The former Governor of the Bank of England's halo is a little tarnished
Mark Carney is Davos Man personified — one of those globetrotting super-leaders untroubled by the messy business of actually getting elected (or, at least, not anymore). Other examples of the caste include Bill Gates, Christine Lagarde, John Kerry and David Miliband.
These folk don’t have to signal their virtue; it is simply assumed as part of that aura of liberal respectability at that surrounds them at all times.
Except that Carney’s halo looks a little tarnished today. Since his stint as governor as the Bank of England (and high-status Brexit antagonist), he’s been earning a crust at Brookfield Asset Management which invests in “long-life, high-quality assets and businesses in more than 30 countries around the world.”
However, when Greenpeace took a look at those “high-quality assets”, they found they were reported to include major investments in the fossil fuel industry (including some of the dirtiest sectors like coal and oil sands).
But so what? We all use fossil fuels — both directly and indirectly. Indeed, for the time being, our whole way of life still depends on them. Someone’s got to fund the infrastructure that makes it all work.
However, Mark Carney’s problem is that his other jobs since leaving the Bank of England include United Nations Special Envoy for Climate Action and Finance and Boris Johnson’s finance advisor for the forthcoming COP26 climate change conference.
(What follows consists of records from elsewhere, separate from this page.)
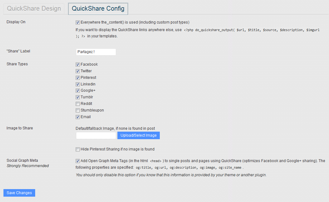The image size is (329, 202).
Task: Toggle the Pinterest share checkbox
Action: 78,78
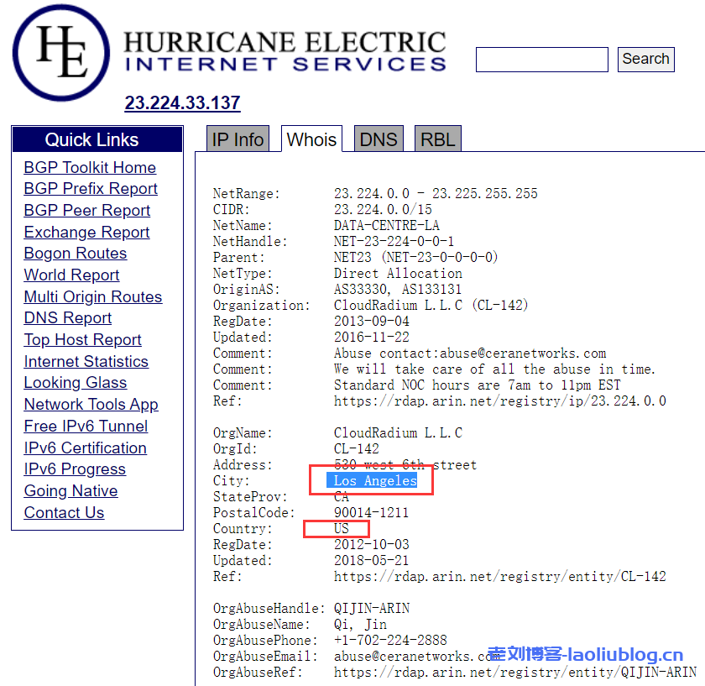Image resolution: width=705 pixels, height=686 pixels.
Task: Open BGP Toolkit Home link
Action: tap(90, 167)
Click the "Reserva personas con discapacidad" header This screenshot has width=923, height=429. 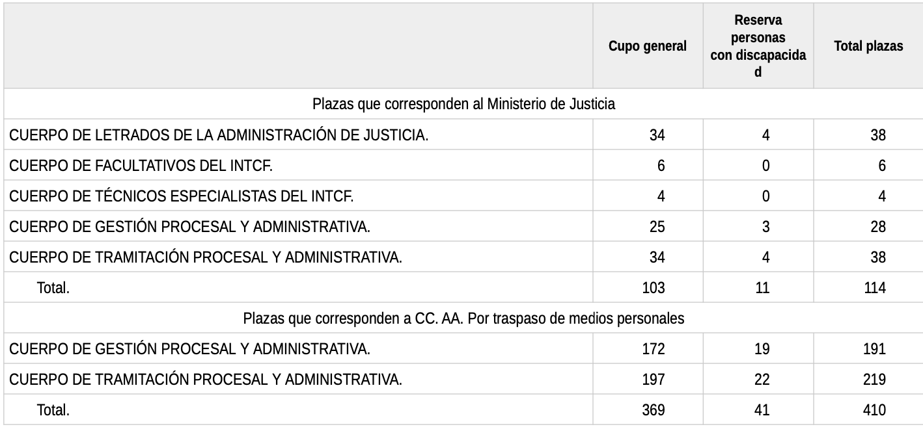click(758, 47)
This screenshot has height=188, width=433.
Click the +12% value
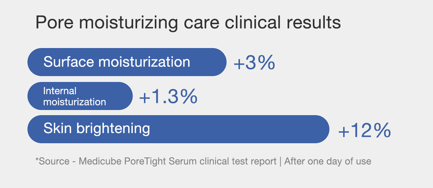coord(364,131)
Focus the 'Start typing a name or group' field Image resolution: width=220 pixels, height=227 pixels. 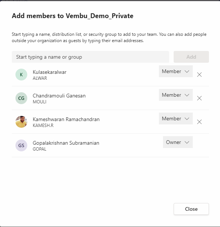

This is awkward. In fact more than that, it’s dangerous — because it undermines the moral authority of those in power to tell the rest of us to change the way we live.
It should be said that Brookfield also invests in low carbon sectors, hence Carney’s claim that the company is “net zero”. But in this context, does this claim make any sense? Presumably, Brookfield is investing in clean tech to make money. I hope they do — the best way to decarbonise is to make it pay. But this does not buy them the moral excuse to also fund polluting technologies. If you were to mug an old lady one day and then help her across the road the next, this does not make you a ‘net zero offender’.
Brookfield says that it invests in “long-life” assets. But fossil fuel infrastructure cannot have a long-life. If countries are serious about achieving the net zero targets they’ve signed up to, then time is running out for the most polluting industries.
Indeed, rather like the ‘bad banks’ that were used to manage non-performing loans after the banking crisis, we must start thinking about public institutions that can manage the decommissioning of dirty industries that have no place in the future.